Solving double line to ground fault using the MVA method

Sequence networks of a power system can be so interconnected that solving the resulting network yields the symmetrical components of current at the fault. The connection of the sequence networks to simulate unsymmetrical double phase to ground fault is shown below:

Figure 1.

The sequence networks are indicated schematicaly by rectangles enclosing a heavy line to represent the reference bus of the network and a point marked P to represent the point in the network where the fault occurs. The positive sequence network contains emfs that represent the internal voltages of the machines.

If the emfs in a positive sequence network are replaced by short circuits, the impedance between the fault point P and the reference bus is the positive sequence impedance Z1 in the equation developed for faults on a power system and is the series impedance of the Thevenin equivalent of the circuit between P and the reference bus. When the other sequence networks are interconnected with the positive system network, the current flowing out of the network is Ia1 and the reference bus is Va1.

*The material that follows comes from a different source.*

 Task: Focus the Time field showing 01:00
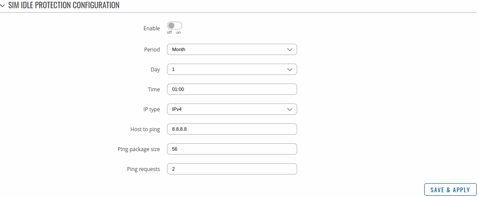(x=232, y=89)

Since the reciprocal of positive sequence impedance Z1 is the short circuit MVA1 at unit voltage which flows through the sequence to a fault, we can replace the sequence network of Figure 1 with the corresponding MVA1, 2, 0 sequence equivalents, and use these to derive MVA equations for double phase to ground fault calculations. The connection of short circuit MVA equivalents of the Figure 1 sequence network shown below:

Figure 2

The resulting MVAF and IF for the two phase to ground fault can be determined by using Equations (1) or (2) respectively for components of equal or arbitrary X/R ratio. In case of equal X/R ratio, the equations read as follows:

MVAX1 = MVA1 X (MVA2 + MVA0) / (MVA1 + (MVA2 + MVA0))
MVAX0 = MVAX1 X MVA0 / (MVA0 + MVA2)
MVAF = 3 X MVAX0
IF = MVAF X 1000 / (1.73 X kV)

Although the ARCAD online short circuit calculator doesn't currently calculate unbalanced faults all in one run, you can still use it to resolve positive, negative and zero sequence MVA SC required to determine total MVAF and IF at point of double line to ground fault. All you need is to develop hierarchical trees representing positive, negative and zero sequence networks of your power distribution system, program them into the calculator to determine the respective sequence short circuit MVA at prospective fault points. Short circuit current values for balanced three phase bolted fault as well as for unbalanced line-to-ground, line-to-phase etc. faults can be determined by substituting these calculated SC MVA values into the MVA to kA converter.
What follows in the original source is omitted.